Dass dies überhaupt möglich wurde, hat natürlich auch mit persönlichen Ambitionen der Beteiligten, die sich einspannen lieben, und sich bis dahin in ihren Herkunftsparteien notorisch zu kurz gekommen wähnten, zu tun. Aber dies reicht als Erklärungsansatz nicht aus. Darüberhinaus hängt es auch mit dem Verwischen inhaltlicher Konturen zusammen: Wo es früher klar von einander abgegrenzte politische „Lager“ mit erkennbaren gesellschaftlichen Konturen gab, dominieren heute oft Kommunikationsfragen, Werbetaktiken und eine stärker gewordene Personalisierung der Politik.

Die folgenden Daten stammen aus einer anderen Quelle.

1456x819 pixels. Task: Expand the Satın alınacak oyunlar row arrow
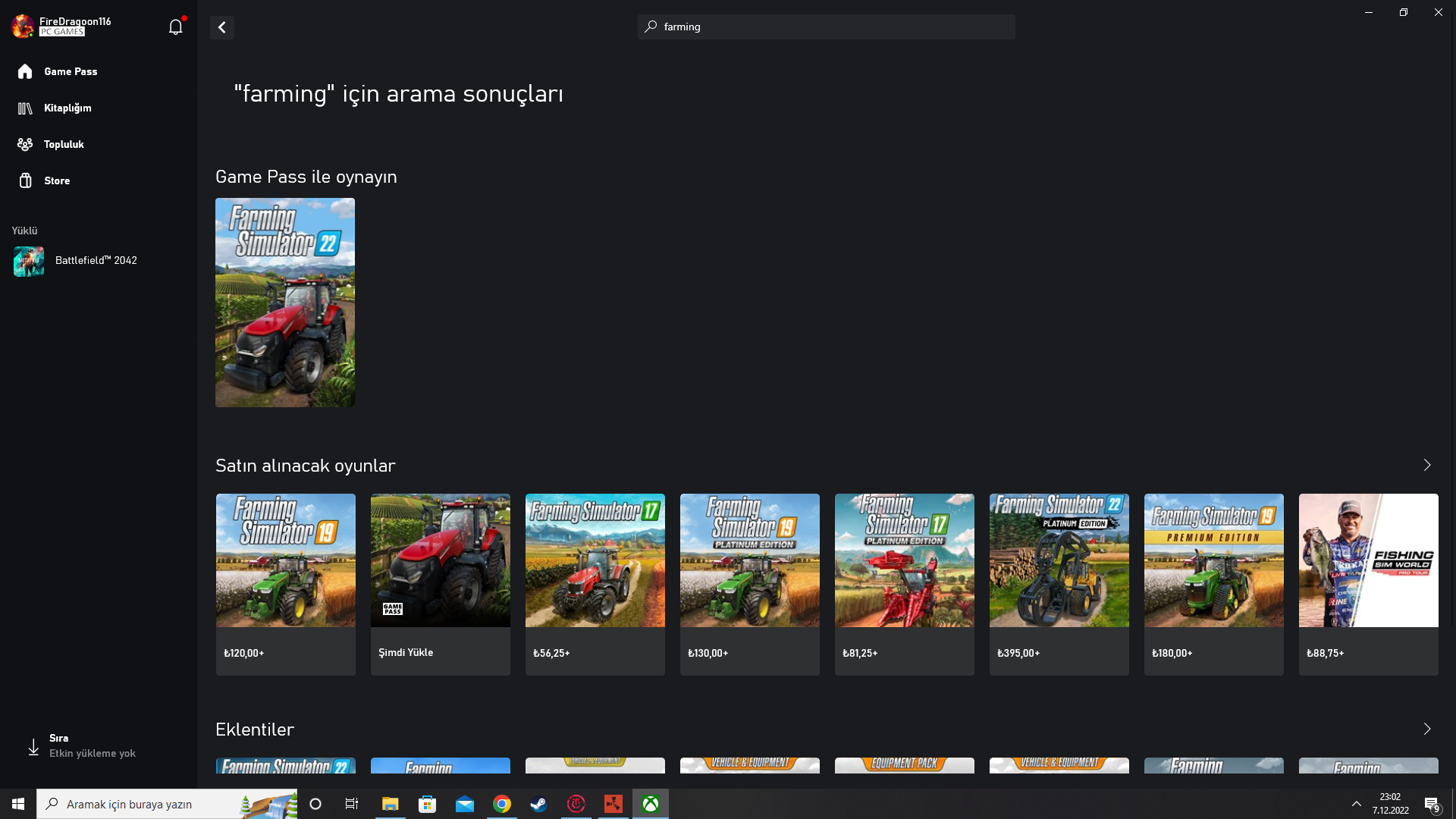pyautogui.click(x=1427, y=465)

Die französische Sozialdemokratie hat stark auf diese Karte gesetzt, mit ihrer Ikonie Ségolène Royal, die es im Wahlkampf mit inhaltlicher Unberechenbarkeit, dem Beschwören von „Werten“ und einem vagen Wunsch nach Versöhnung gesellschaftlicher Interessen probierte. Aber auf diesem Feld war sie Nicolas Sarkozy nicht gewachsen, der zwar ebenfalls auf einen Kommunikationswahlkampf setzte, aber mit seinen Slogans und – vermeintlichen – Rezepten tatsächlich ideologische Pflöcke einschlagen konnte. Für Ideen wie die „Aufwertung von Arbeit und Leistung“ – man müsse endlich die Ärmel hochkrempeln, dann springe für die Leistungsträger aller Klassen und Schichten am Ende auch etwas dabei heraus - vermochte er tatsächlich eine gesellschaftliche Mehrheit gewinnen. Auch, weil im politischen „Lager“ gegenüber als Alternativen vor allem heibe Luft angeboten wurde. Nun möchte die Mehrheit der Französinnen, dass der neue Präsident auch regieren kann, um unter Beweis zu stellen, was er vermag. Dazu benötigt er eine parlamentarische Mehrheit, und er wird sie bekommen. 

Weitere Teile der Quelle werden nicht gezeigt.